**Data provided:**
- Opening Delimiter -
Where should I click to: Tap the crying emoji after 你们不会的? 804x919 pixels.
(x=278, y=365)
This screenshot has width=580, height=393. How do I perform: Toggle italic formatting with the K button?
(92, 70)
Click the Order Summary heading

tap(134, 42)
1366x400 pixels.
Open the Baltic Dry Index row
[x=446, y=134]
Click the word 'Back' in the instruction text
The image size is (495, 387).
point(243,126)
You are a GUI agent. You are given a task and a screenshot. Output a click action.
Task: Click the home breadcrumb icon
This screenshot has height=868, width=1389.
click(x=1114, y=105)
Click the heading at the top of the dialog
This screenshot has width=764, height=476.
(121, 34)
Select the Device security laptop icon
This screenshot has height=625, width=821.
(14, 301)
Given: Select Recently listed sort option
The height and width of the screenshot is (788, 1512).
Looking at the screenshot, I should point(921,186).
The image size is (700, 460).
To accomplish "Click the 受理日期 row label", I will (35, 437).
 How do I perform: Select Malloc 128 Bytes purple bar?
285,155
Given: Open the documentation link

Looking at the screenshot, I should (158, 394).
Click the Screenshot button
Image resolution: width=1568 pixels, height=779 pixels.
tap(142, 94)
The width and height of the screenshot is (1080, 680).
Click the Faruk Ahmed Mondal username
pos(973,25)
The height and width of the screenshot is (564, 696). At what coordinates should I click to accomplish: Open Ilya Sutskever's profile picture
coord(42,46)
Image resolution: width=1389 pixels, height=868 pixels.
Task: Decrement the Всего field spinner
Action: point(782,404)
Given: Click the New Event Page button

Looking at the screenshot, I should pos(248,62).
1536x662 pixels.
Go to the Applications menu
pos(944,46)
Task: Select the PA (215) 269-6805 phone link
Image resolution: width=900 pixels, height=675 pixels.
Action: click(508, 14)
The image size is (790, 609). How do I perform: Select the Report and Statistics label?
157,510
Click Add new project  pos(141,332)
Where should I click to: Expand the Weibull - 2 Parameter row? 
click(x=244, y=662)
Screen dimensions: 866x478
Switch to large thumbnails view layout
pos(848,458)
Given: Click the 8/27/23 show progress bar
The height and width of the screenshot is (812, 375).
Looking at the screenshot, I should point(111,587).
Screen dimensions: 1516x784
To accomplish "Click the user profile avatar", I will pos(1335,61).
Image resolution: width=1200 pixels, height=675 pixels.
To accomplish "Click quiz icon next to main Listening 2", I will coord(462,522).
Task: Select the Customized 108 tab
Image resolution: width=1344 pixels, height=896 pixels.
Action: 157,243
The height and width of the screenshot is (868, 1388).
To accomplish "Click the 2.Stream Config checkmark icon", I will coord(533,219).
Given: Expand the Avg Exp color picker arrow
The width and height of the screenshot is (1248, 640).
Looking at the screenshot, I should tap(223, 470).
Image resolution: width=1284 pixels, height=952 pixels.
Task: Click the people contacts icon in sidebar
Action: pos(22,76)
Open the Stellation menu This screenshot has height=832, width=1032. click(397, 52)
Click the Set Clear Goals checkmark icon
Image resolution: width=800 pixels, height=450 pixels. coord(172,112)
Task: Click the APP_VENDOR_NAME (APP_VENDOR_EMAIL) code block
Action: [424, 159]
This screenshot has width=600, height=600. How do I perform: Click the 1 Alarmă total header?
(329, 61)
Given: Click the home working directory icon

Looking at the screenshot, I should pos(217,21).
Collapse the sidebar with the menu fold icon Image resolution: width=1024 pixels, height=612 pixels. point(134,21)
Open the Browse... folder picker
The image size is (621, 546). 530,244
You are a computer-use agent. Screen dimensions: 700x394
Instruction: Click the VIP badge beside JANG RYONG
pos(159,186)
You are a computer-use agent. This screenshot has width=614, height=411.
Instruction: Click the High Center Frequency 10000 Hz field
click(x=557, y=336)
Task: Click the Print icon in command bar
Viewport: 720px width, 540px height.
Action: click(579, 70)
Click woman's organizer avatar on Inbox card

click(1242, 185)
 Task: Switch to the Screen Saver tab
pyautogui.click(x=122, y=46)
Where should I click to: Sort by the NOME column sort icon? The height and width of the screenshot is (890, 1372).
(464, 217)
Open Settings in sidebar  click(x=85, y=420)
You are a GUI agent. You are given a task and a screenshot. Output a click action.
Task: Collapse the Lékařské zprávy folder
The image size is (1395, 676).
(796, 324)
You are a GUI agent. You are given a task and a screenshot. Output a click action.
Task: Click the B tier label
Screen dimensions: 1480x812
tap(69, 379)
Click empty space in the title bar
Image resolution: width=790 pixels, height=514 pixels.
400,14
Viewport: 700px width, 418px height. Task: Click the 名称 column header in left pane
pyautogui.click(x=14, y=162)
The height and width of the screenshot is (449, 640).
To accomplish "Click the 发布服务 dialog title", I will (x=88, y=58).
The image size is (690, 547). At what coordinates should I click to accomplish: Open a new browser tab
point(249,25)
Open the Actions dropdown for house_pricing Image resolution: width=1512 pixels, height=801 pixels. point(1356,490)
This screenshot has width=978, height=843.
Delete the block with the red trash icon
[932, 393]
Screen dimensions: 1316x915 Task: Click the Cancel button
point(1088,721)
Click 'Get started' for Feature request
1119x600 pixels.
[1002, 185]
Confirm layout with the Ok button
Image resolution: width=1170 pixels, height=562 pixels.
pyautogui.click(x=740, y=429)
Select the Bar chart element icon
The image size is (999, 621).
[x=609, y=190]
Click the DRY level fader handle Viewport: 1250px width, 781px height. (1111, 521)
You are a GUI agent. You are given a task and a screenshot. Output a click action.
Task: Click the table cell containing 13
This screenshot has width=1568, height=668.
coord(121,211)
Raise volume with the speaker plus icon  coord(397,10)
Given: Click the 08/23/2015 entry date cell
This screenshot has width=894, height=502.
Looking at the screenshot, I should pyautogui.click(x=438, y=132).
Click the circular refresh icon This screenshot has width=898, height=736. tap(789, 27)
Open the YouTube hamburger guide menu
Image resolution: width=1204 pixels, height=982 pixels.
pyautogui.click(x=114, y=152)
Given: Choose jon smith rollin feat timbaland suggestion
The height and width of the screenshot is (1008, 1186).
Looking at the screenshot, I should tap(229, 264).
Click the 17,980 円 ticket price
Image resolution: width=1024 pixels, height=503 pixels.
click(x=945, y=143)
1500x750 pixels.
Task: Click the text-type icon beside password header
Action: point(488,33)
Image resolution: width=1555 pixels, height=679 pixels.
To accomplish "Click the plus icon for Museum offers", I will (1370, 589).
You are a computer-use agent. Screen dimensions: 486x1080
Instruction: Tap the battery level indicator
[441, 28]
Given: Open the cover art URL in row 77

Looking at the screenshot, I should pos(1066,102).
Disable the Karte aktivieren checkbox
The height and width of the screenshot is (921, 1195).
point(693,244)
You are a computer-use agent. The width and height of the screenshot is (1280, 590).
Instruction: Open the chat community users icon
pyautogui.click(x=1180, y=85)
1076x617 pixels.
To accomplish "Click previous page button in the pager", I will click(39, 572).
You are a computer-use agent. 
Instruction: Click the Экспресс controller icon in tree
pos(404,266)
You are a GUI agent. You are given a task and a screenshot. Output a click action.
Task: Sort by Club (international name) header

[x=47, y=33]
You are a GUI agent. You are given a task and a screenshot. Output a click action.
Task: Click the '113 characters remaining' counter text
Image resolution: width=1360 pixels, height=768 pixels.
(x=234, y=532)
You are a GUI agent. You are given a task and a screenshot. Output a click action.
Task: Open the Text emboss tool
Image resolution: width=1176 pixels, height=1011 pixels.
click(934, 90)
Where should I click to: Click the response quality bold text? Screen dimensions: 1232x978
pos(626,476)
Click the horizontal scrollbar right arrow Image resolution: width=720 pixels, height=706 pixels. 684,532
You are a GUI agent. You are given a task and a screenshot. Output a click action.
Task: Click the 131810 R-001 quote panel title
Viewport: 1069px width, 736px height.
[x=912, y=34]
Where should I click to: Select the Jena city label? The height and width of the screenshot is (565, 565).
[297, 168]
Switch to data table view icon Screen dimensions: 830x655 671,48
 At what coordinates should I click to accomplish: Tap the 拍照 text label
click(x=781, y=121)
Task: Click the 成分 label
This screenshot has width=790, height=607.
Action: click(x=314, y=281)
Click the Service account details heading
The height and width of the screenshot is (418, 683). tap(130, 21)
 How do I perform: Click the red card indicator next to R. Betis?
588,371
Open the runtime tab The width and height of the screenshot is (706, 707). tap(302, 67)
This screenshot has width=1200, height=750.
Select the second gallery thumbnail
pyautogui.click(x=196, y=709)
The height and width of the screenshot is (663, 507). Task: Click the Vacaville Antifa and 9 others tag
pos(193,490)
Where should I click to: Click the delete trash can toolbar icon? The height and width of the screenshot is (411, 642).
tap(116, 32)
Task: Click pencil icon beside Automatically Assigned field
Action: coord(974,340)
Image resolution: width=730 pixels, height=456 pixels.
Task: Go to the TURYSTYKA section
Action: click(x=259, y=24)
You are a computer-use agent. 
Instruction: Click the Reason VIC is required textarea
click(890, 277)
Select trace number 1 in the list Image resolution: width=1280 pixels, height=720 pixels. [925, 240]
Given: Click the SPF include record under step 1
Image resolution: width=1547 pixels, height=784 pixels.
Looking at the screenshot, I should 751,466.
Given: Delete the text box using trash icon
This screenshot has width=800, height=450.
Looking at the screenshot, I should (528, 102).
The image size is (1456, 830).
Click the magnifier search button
- Closing Delimiter -
**What you are asked to do:** Take the lines from the top of the data through the one that contains "1366x400 pixels." and copy them exactly, leaving out every line after it.

**Completed exercise:**
Where should I click to: Tap the crying emoji after 你们不会的? 804x919 pixels.
(x=278, y=365)
This screenshot has width=580, height=393. How do I perform: Toggle italic formatting with the K button?
(92, 70)
Click the Order Summary heading

tap(134, 42)
1366x400 pixels.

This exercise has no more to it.